Quoted passage:
More Than One Way to Wear Roses
Ron McAnally built a Hall of Fame career training superstars like John Henry and Bayakoa and sent 10 horses to the Kentucky Derby over his 50-year career. Though fourth place is his best finish as a trainer, as co-breeder of leading contender Rock Your World, McAnally is a rarity Derby history. He follows in the footsteps of another legendary breeder/trainer - the “Wizard of the Turf,” John E. Madden.
Building an Empire
Born in Pennsylvania steel country, Madden grew up depending on his athleticism and wit to go from working in steel mills and prizefighting to building a career on the racetrack. He started with Standardbreds, buying promising young horses, developing them into winners, and then selling them at a profit. His time in the bike was prolific enough to earn him a spot in the Harness Racing Museum and Hall of Fame in Goshen, New York. Despite his success with trotters and pacers, Madden saw the higher purses of their Thoroughbred cousins and made the transition to the gallopers, applying that same philosophy of turning young horses into champions and then selling them at a profit.

Dataset excerpt:

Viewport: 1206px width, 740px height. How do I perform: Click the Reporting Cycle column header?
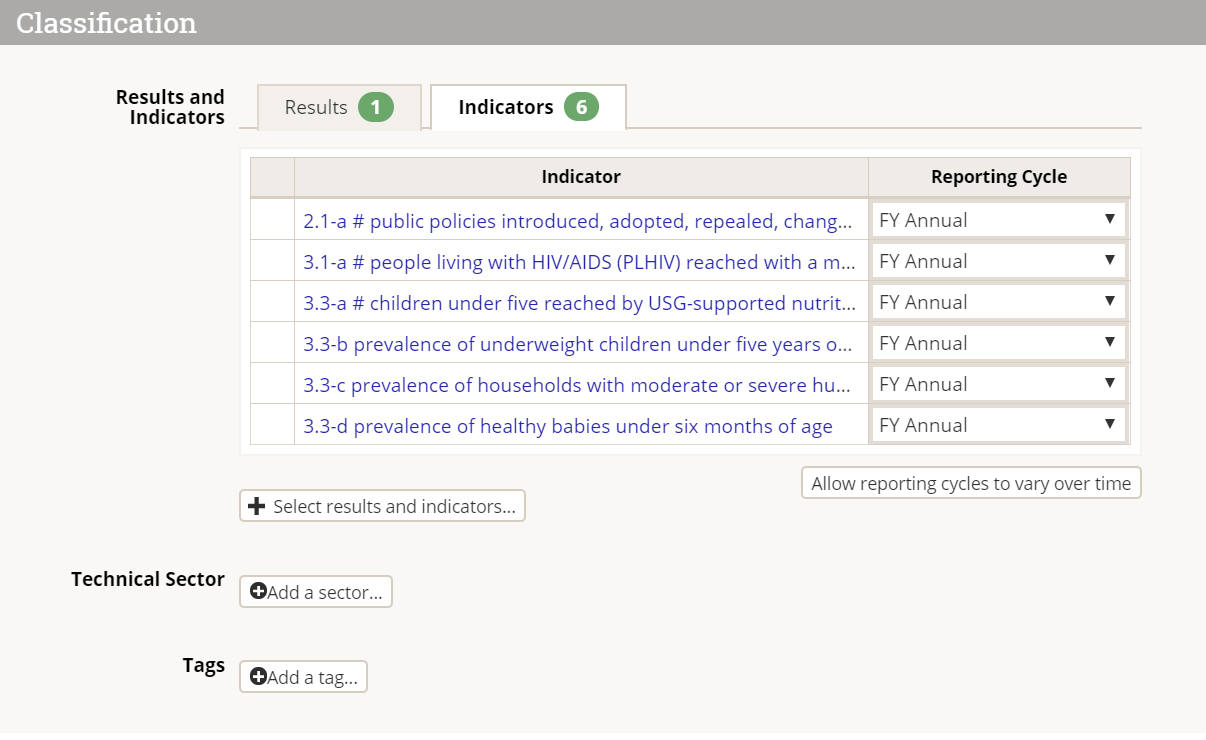(x=998, y=177)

Complete the following:
1. Reproduce the part of the horse racing article starting at "More Than One" and ending at "John E. Madden.".
2. According to the horse racing article, in what town and state is the Harness Racing Museum and Hall of Fame?

Solutions below:
1.
More Than One Way to Wear Roses
Ron McAnally built a Hall of Fame career training superstars like John Henry and Bayakoa and sent 10 horses to the Kentucky Derby over his 50-year career. Though fourth place is his best finish as a trainer, as co-breeder of leading contender Rock Your World, McAnally is a rarity Derby history. He follows in the footsteps of another legendary breeder/trainer - the “Wizard of the Turf,” John E. Madden.

2. Goshen, New York.